Hamlet Üzerine

ashli

Bayan Üye
HAMLET ÜZERİNE

W. Shakespeare’in Hamlet oyunu belki de bugüne kadar yazılmış tiyatro ve edebiyat eserlerinin en karmaşığıdır. Hamlet oyunu ve Hamlet karakteri üzerine öylesine çok şey yazılıp çizilmiştir ki, bugün Hamlet’i incelerken özgün düşünceler yaratmamız oldukça güç. Söyleyebileceğimiz her şey yüzyıllar önce söylenmiş olabilir. Bu anlamda Hamlet karakterini oynayacak kişinin oldukça fazla birikime sahip olması gerekmektedir. Sanırım biz ancak Hamlet karakterinin ip uçlarını inceleyebiliriz. Gerek Hamlet karakterini çözümlemek gerek diğer tipleri çözümlemek kişinin bakış açısına göre farklılıklar gösterecektir. Örneğin; bir Marksist ya da bir Nihilist, Hamlet’i kendilerine göre farklı yorumlayacaktır. Ama şu bir gerçek ki, iki farklı uç da kendilerine yakın görecektir. Böylesine her tarafa çekilebilen bir oyunu ancak kıyısından-köşesinden yakalamaya çalışabildiğim kadarıyla inceleyeceğim.

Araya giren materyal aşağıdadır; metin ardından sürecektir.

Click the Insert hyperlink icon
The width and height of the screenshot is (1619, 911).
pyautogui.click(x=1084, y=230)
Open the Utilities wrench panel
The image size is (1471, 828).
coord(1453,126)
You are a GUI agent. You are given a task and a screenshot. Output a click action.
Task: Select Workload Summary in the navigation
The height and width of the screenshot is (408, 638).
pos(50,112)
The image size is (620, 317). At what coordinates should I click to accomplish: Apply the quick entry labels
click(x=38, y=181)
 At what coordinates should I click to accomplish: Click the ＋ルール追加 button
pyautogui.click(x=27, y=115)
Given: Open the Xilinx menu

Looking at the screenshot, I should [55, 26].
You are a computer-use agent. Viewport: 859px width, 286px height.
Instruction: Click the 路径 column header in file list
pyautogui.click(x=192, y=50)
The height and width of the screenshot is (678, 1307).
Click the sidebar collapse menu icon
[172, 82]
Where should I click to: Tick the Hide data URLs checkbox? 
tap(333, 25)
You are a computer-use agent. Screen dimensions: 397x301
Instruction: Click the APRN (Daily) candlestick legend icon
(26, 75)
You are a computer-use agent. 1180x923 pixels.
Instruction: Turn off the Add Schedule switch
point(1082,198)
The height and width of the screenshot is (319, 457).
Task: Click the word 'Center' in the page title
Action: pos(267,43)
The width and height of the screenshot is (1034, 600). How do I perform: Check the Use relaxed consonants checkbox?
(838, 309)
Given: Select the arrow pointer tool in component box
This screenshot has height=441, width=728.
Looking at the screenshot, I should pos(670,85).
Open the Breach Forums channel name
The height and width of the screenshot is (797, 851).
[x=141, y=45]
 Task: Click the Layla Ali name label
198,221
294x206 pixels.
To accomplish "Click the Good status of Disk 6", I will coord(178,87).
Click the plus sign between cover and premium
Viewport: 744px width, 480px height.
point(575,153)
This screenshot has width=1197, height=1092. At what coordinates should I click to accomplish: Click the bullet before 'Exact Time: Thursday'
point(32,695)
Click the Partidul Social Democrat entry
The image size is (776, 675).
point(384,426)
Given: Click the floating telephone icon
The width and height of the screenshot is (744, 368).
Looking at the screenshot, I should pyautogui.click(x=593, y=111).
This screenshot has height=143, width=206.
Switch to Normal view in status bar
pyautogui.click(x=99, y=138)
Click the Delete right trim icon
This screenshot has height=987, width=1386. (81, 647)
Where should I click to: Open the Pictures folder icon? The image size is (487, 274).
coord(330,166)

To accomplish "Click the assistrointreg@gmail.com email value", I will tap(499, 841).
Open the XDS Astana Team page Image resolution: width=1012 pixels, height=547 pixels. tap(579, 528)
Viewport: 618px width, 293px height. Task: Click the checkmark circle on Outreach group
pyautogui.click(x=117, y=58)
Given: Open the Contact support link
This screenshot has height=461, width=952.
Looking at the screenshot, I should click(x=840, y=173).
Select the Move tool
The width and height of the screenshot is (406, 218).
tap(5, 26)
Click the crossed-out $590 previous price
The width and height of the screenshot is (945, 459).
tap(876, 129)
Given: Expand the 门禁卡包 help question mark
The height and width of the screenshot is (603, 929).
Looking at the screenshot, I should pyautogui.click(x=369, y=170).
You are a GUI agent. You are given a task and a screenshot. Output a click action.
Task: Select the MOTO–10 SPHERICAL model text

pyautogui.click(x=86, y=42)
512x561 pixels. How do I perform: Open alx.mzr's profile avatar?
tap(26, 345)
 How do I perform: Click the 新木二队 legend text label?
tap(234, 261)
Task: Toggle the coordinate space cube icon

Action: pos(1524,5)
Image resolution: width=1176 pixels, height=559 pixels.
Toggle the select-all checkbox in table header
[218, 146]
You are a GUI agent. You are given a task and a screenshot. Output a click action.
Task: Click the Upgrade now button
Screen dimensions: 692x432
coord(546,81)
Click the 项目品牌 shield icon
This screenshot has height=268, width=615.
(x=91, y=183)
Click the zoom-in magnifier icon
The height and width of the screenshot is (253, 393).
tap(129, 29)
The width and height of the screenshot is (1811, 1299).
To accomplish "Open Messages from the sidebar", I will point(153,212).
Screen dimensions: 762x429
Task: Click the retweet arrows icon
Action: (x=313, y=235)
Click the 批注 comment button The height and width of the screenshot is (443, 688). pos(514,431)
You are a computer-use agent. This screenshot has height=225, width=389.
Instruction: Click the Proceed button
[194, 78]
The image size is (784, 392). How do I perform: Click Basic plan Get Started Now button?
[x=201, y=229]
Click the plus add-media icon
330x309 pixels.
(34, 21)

Oyunun başında Hayalet, Hamlet’e bir intikam yeni ettirir. Bu çok sıradan görünmektedir. Hamlet’in hemen harekete geçeceği düşünülür, ama gerçekleşmez. Hamlet’in içinde sürekli kaygılar vardır; birincisi amcasıdır katil olan ve annesiyle evlidir. Hayaletin söylediklerini ispat etmeye çalışır vs.Hamlet, amcasını bir günah anında öldürmeyi tasarlasa da, oyun boyunca bunu gerçekleştiremez. Nitekim amcası, bir günah sırasında canından olur.

Hamlet ilk başta kıvrak bir zekâya sahiptir. Her koşula ayak uydurabilir, herkesle dilediği düzeyde konuşabilir. Bütün sarayı inandıracak ölçüde deli rolü oynayabilir. Beklenmedik davranışları vardır.(Örneğin Opheliya’ya. Ama buna deli rolü oynadığı için de diyebiliriz.)

Hamlet kendiyle konuştuğunda içine döner, duyarlılıkları ortaya çıkar. (Örneğin annesinin amcasıyla evlenmesi) Oyun boyunca acı çeker ve çevresine de acı çektirir. Çevresinde dönen dolapları açığa çıkartmak ister ama bunu bir sürece yaymıştır. Hamlet’in tek hedefi, hayatta olup olmamanın hesabını sormaktır. Babasının intikamını almak ister, fakat kendisini İngiltere’ye göndermek istediklerinde direnç göstermez ve gider. Kısaca bir eylemin içine itilmiştir, bunu kabul eder, eylemsizliğiyle de çıldırtır insanı.

Hamlet yazıldığından bu yana sürekli olarak içinde yaşanılan çağın tragedyası olmuştur. Bundan yüz yıl önce sahnelendiğinde ya da bugün sahnelendiğinde yine çağdaştır. Her zaman güncelliğini ve önemini koruyacaktır.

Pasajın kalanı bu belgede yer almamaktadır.